— begin Records to use —
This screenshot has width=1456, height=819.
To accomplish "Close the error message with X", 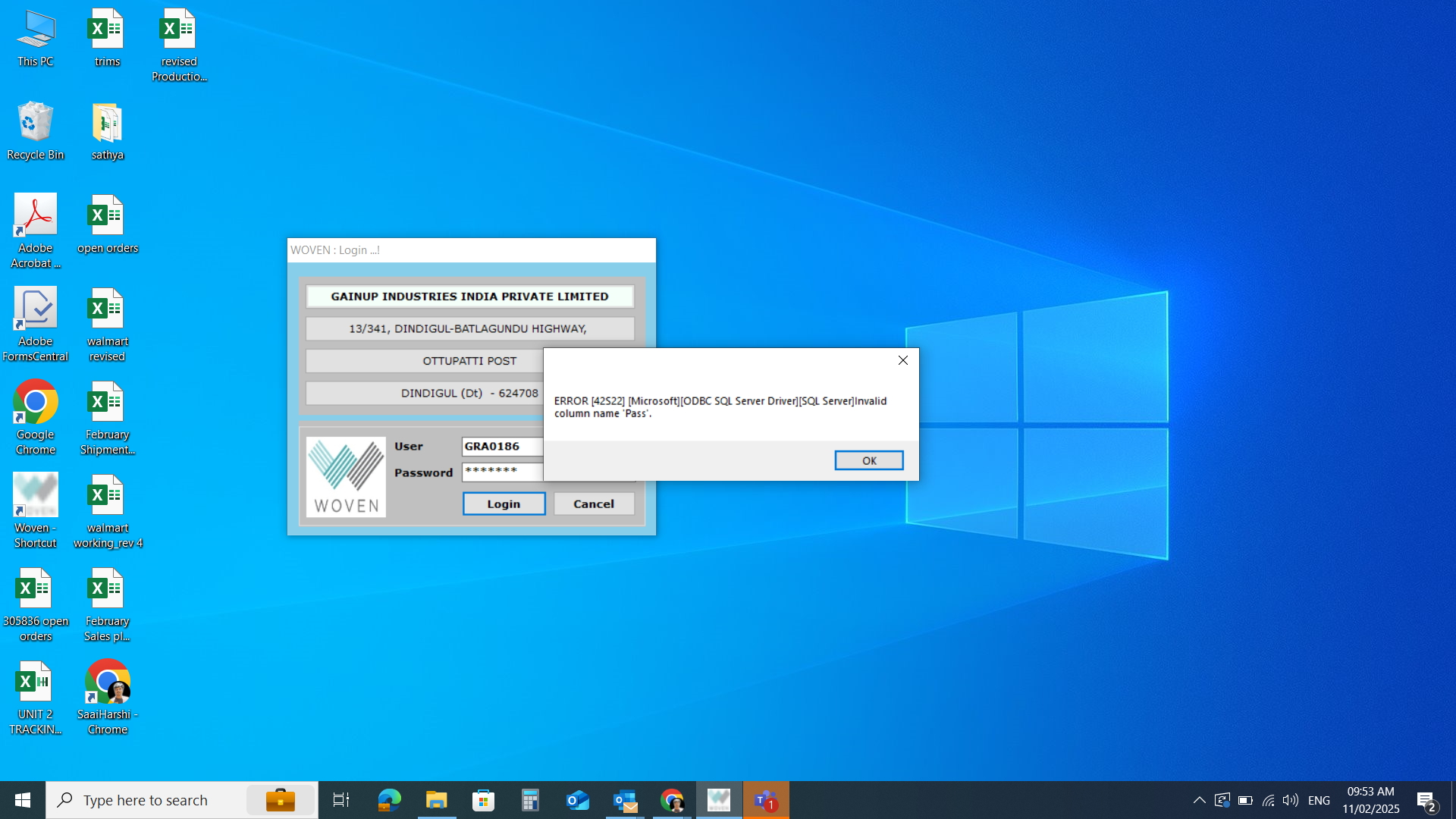I will (902, 360).
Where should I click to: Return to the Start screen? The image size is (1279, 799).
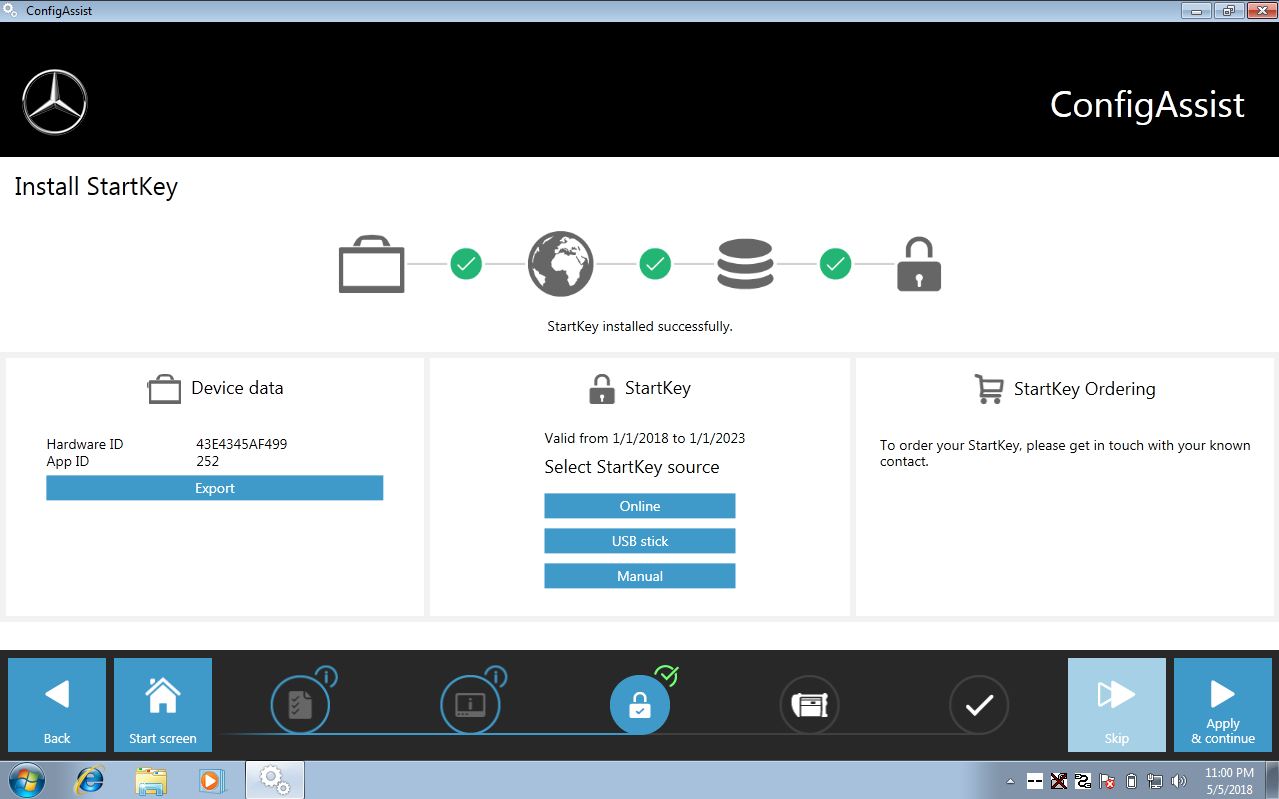pos(163,705)
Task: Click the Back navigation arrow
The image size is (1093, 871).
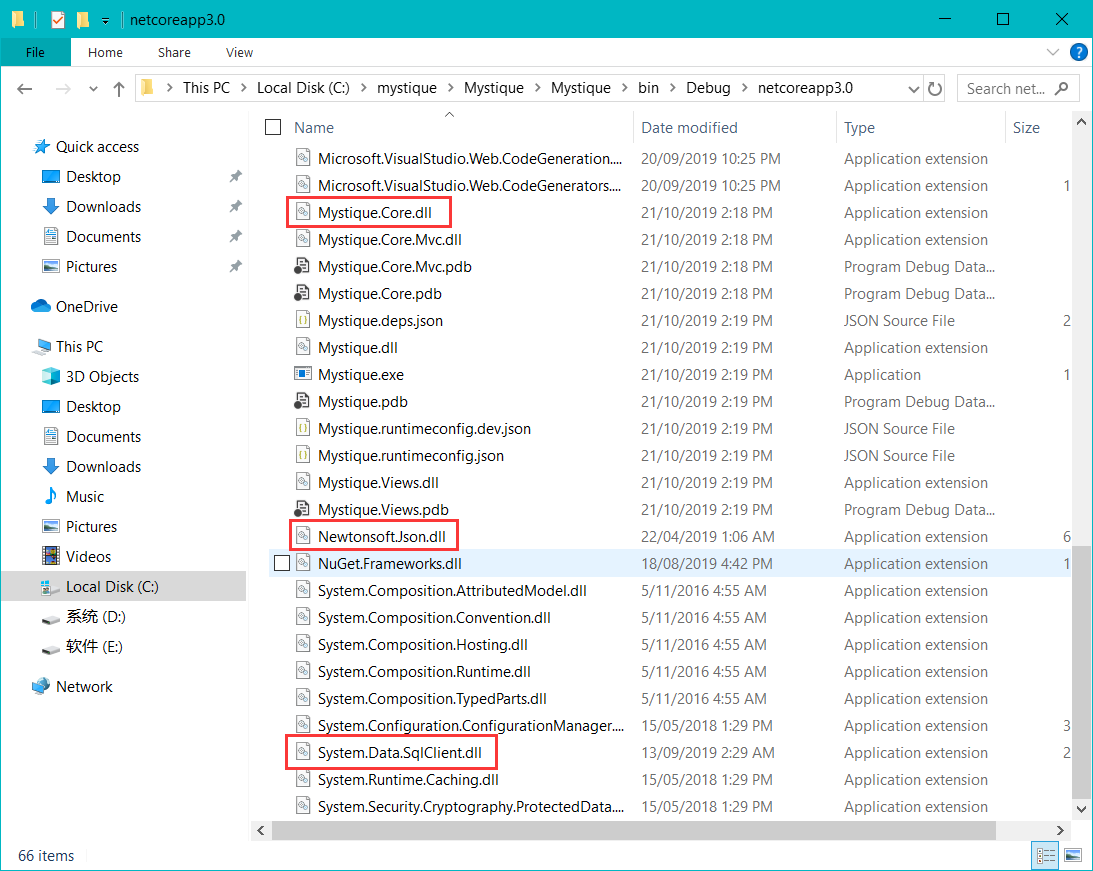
— end Records to use —
**Short task**. Return everything from the line containing "Task: Click the Back navigation arrow" down to the end of the entries, copied word for word. Leave out the pictures.

**Exercise result**.
Task: Click the Back navigation arrow
The image size is (1093, 871).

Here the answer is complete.